À peine le disque solaire eut-il disparu qu’un jet immense d’un vert pâle et transparent, qu’on eût dit lancé par un prisme invisible, vint occuper sa place et marquer jusqu’au zénith la route qu’il avait suivie dans l’espace. Ni la plume ni le pinceau ne sauraient rendre la variété de tons, d’accidents et de mouvements que cette apparition répandit à travers les magiques ondulations de la lumière défaillante ; un réseau d’or et de feu, semé d’une éblouissante poussière de pierres précieuses, n’eût rien produit qu’on pût lui comparer.
Je remarquai en cette occasion un fait que j’ai été à même de constater depuis, en dépit de l’opinion de la plupart des voyageurs et des savants.
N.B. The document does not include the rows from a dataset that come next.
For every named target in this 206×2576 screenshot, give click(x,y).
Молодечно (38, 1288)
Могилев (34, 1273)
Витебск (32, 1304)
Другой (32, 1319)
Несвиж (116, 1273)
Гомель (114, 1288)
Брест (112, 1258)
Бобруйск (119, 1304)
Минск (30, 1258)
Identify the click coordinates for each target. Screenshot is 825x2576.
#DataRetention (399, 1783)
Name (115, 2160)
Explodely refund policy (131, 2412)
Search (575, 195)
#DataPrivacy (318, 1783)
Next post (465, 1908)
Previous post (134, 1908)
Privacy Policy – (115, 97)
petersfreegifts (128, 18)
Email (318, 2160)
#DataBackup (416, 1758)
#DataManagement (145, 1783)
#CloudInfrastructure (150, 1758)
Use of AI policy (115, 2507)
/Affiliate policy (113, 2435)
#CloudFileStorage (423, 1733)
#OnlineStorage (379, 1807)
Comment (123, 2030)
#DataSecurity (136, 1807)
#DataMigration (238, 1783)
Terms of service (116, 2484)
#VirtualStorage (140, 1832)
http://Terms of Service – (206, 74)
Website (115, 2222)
L’intervalle qui s’écoule entre la disparition du soleil et la tombée de la nuit est plus grand dans ces régions qu’on ne le pense et qu’on ne le dit généralement. Je fis part de mes doutes à cet égard à un missionnaire qui se trouvait à bord, homme instruit et qui a fait de longs séjours dans ces latitudes ; il les partageait entièrement. Plus de trois quarts d’heure après le coucher du soleil, la lueur du crépuscule suffit encore pour éclairer notre débarquement et nos premiers pas dans Bombay.
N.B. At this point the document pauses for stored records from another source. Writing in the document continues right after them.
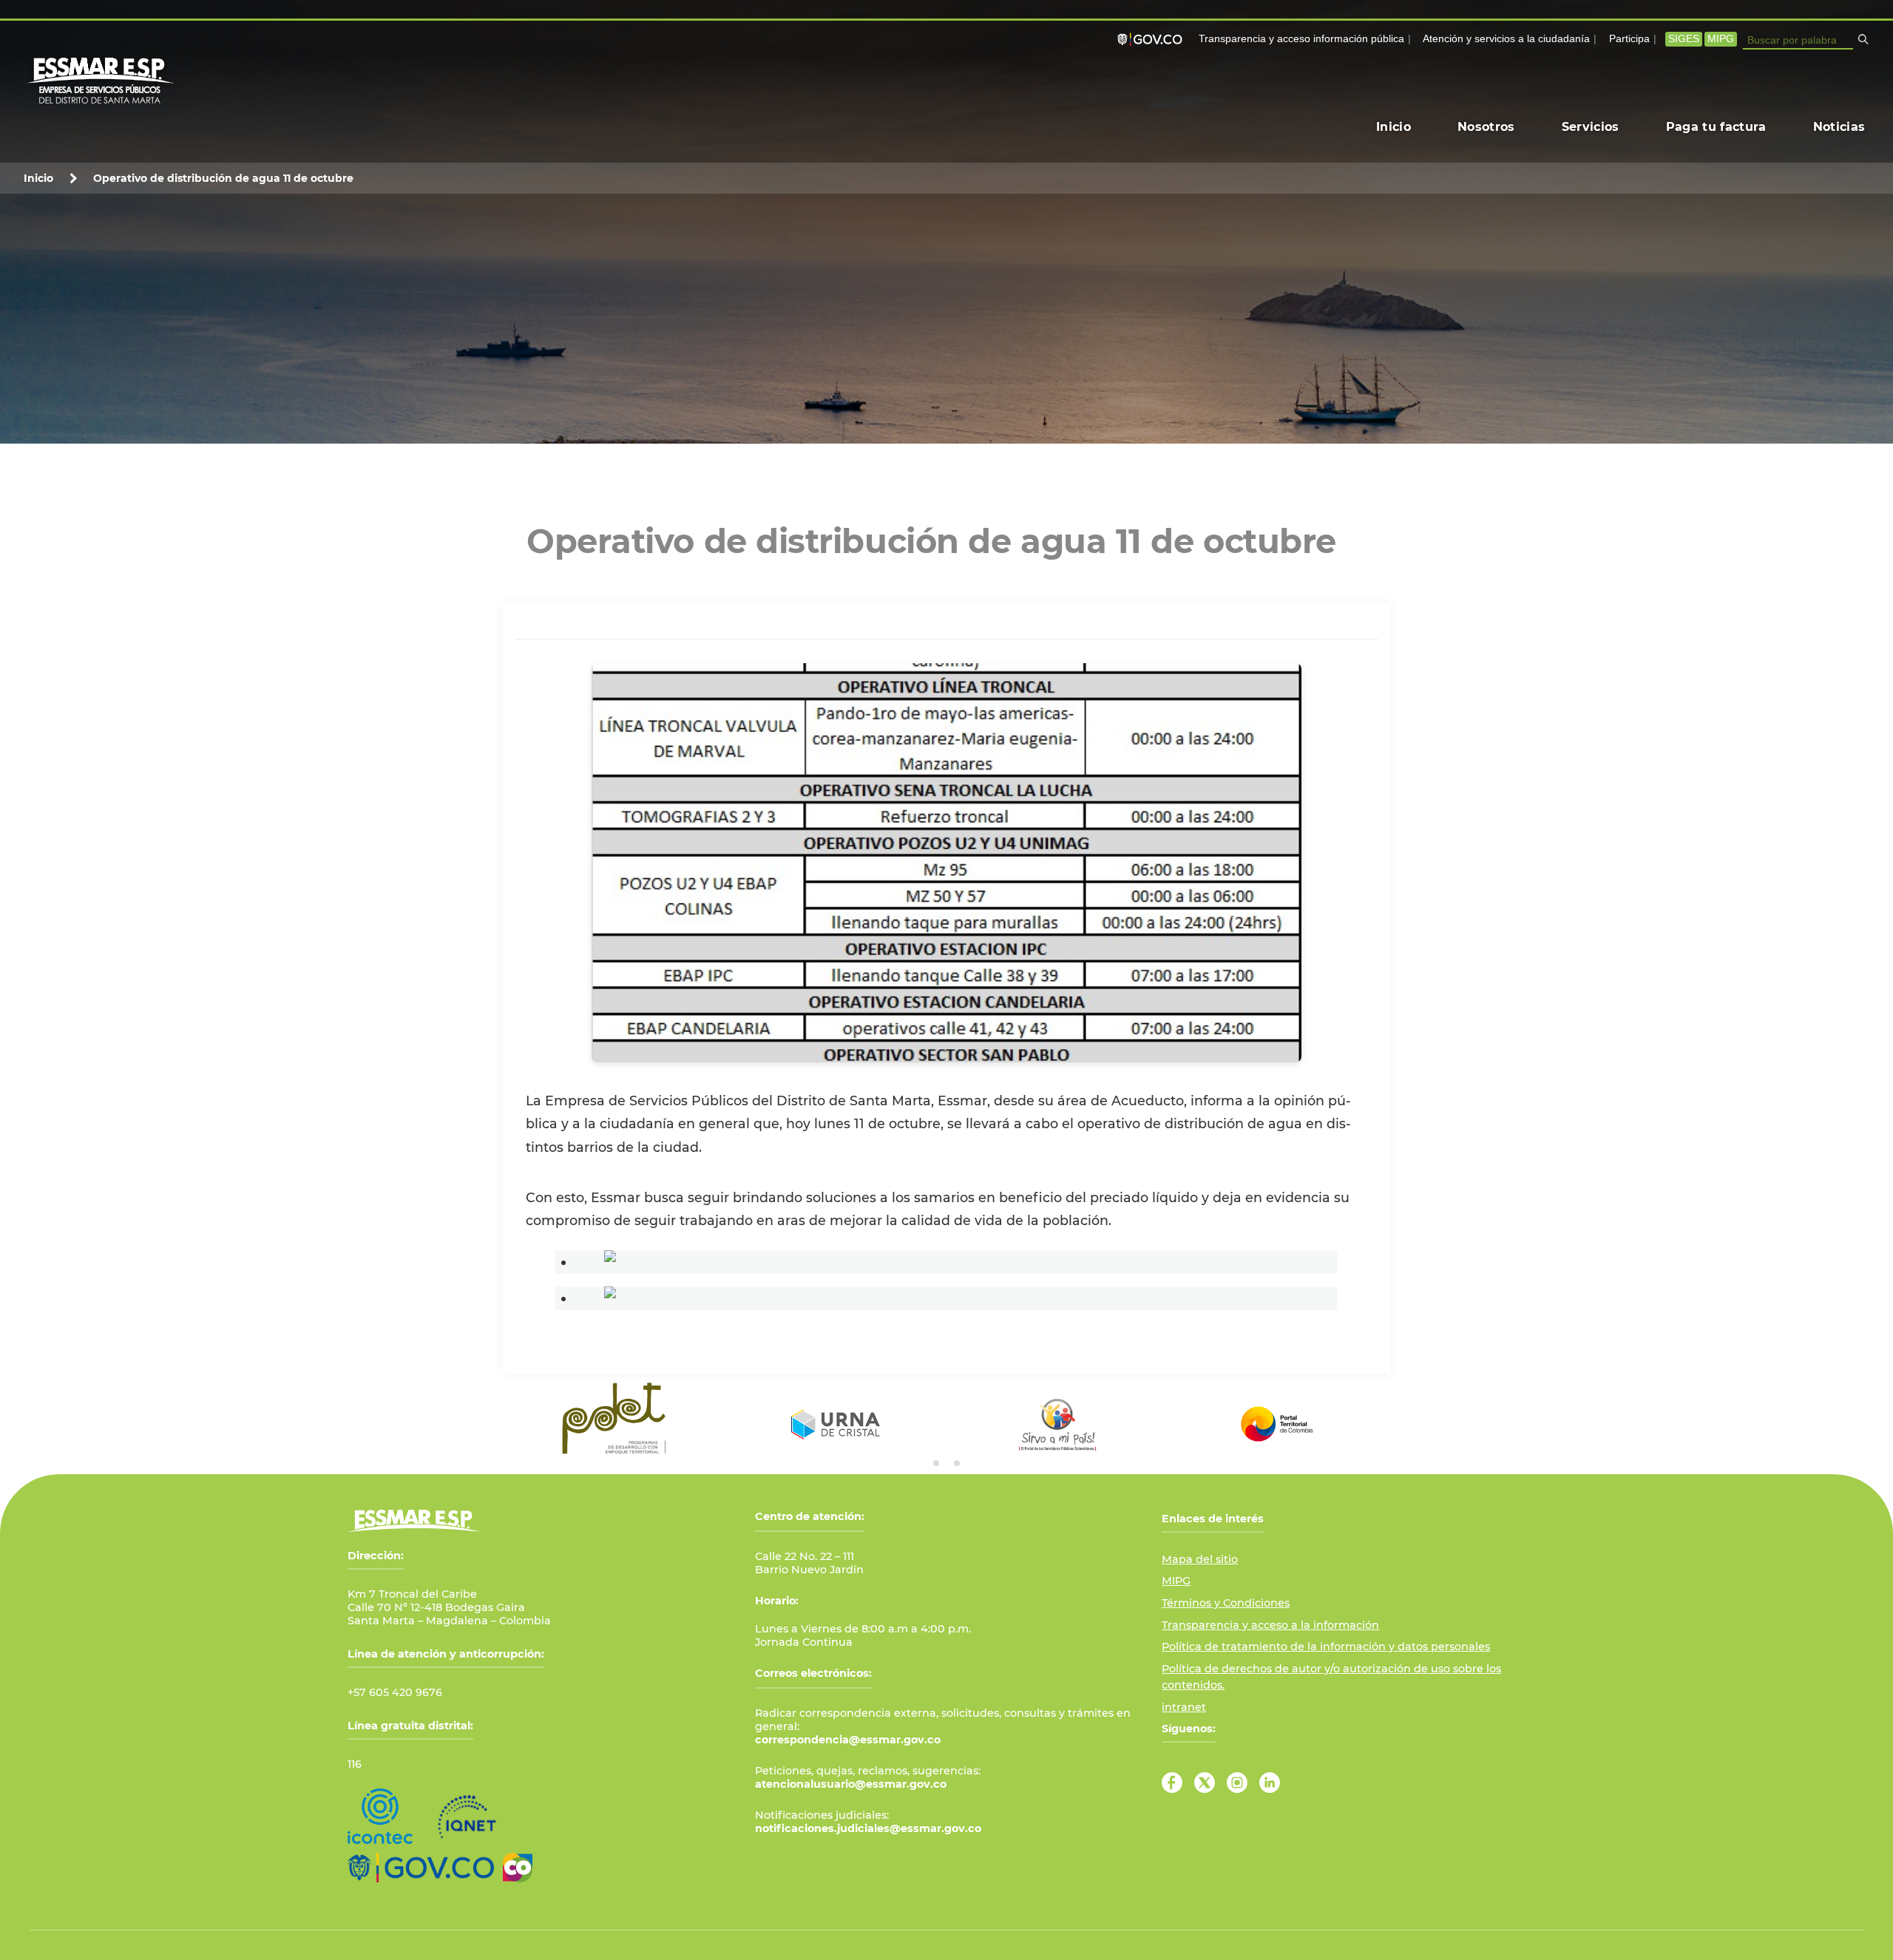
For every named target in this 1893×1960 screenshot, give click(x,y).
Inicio (38, 178)
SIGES (1683, 38)
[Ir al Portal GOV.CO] (421, 1867)
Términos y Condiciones (1226, 1603)
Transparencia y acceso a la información (1270, 1625)
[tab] (936, 1463)
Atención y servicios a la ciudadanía (1506, 38)
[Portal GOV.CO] (1152, 39)
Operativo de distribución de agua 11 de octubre (223, 178)
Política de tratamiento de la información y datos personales (1326, 1646)
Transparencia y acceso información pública (1301, 38)
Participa (1629, 38)
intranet (1184, 1707)
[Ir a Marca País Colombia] (517, 1867)
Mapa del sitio (1200, 1559)
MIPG (1720, 38)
Héritière de toutes les grandeurs déchues de la côte occidentale de l’Inde, de tout le commerce qui fit autrefois la renommée et la fortune de Cochin, de Calicut, de Goa, de Surate et de Cambaye, Bombay s’élève au milieu d’une forêt de palmiers, sur un îlot coralligène qu’une chaussée unit à la grande île de Salcette. Son port, où aboutissent tous les produits de l’ouest et du nord de l’Inde à la destination de la Chine et de l’Angleterre, ne le cède à aucun autre en importance et en activité. Ses relations commerciales sont plus étendues que celles de l’ancienne Carthage ou des républiques marchandes de Gênes et de Venise, au temps de leur splendeur.
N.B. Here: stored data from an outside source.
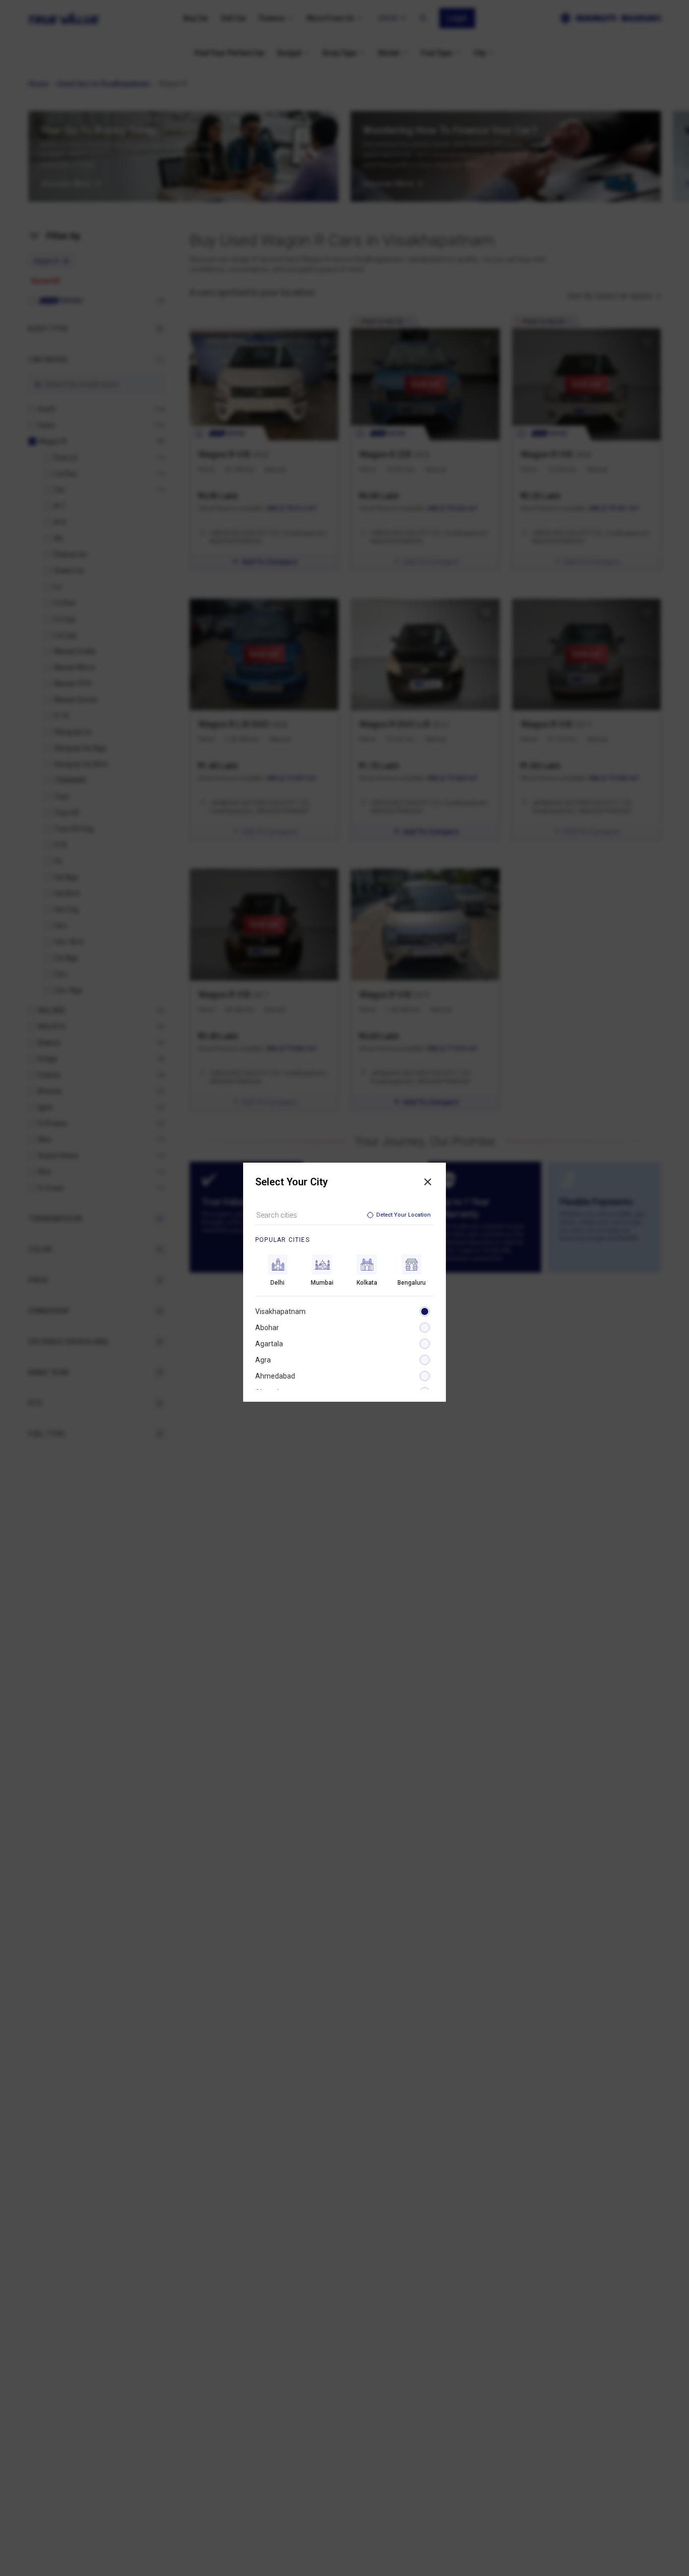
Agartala (269, 1344)
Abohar (267, 1328)
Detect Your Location (403, 1215)
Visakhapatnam (280, 1311)
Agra (263, 1360)
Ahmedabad (275, 1376)
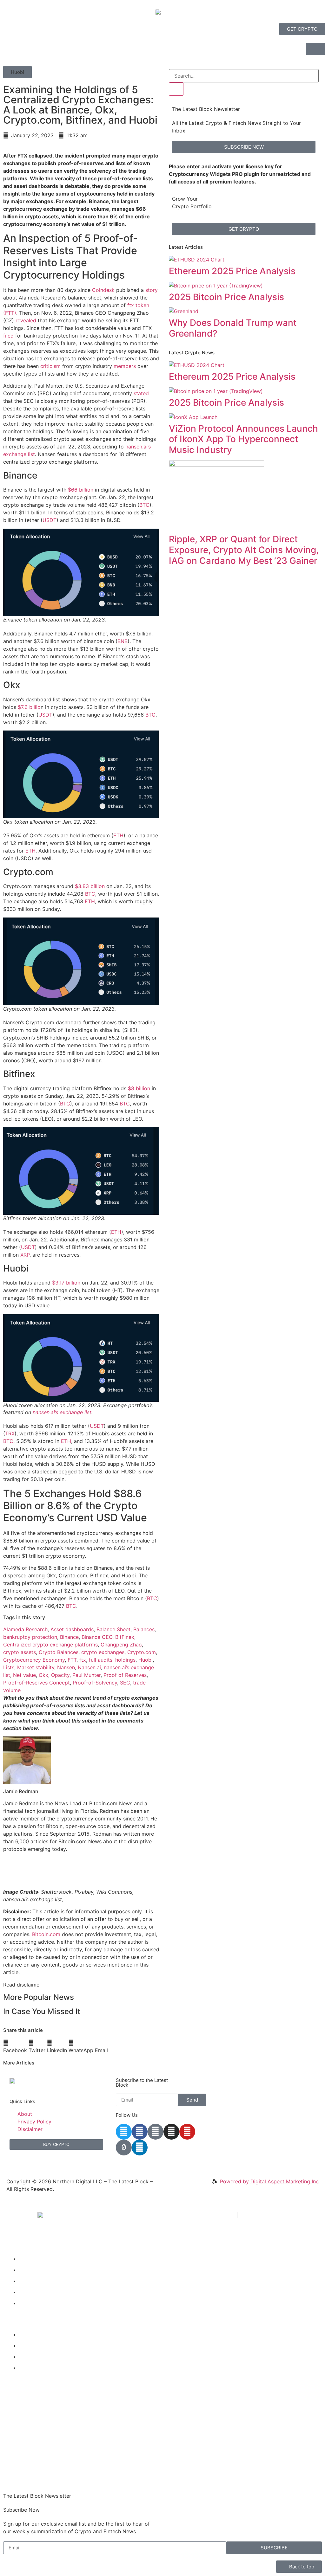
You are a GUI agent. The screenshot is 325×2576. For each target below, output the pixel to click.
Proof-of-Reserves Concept (36, 1682)
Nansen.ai (89, 1667)
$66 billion (80, 489)
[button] (17, 72)
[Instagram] (171, 2132)
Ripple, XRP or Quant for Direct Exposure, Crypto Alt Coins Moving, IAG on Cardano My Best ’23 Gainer (244, 550)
Cette grande cité est dans les meilleures conditions pour préparer le nouveau débarqué à l’étude du monde indou. À la première vue de ces hommes à demi vêtus de blanc, à la peau couleur de bronze, ayant presque toujours le visage et le buste saupoudrés de curcuma ; de femmes demi-nues aussi, délicieuses, et dont les seins sont aussi doux que la soie, et dont les jambes sont étrangement drapées de gaze rouge, blanche ou violette, chargées d’ornements d’argent et d’or aux pieds, aux mains, aux bras, au cou, au nez et aux oreilles, et couronnant leurs longs cheveux noirs de guirlandes de fleurs aromatiques ; à l’aspect de ces petits temples indiens, où de monstrueuses idoles sont sans cesse entourées de fakirs décharnés, aux ongles longs et crochus comme des serres de vautour ; en contemplant ces vastes étangs bordés d’escaliers de pierre, où il y a toujours encombrement de vivants qui se purifient et de cadavres que l’on lave ; et surtout en plongeant le regard dans ces chapelles silencieuses des Guèbres, où brûle, éternellement entretenu, le feu sacré, allumé au principe des choses humaines par les patriarches de la primitive Asie, on se sent entraîné au fond des mœurs de l’Inde et des siècles écoulés.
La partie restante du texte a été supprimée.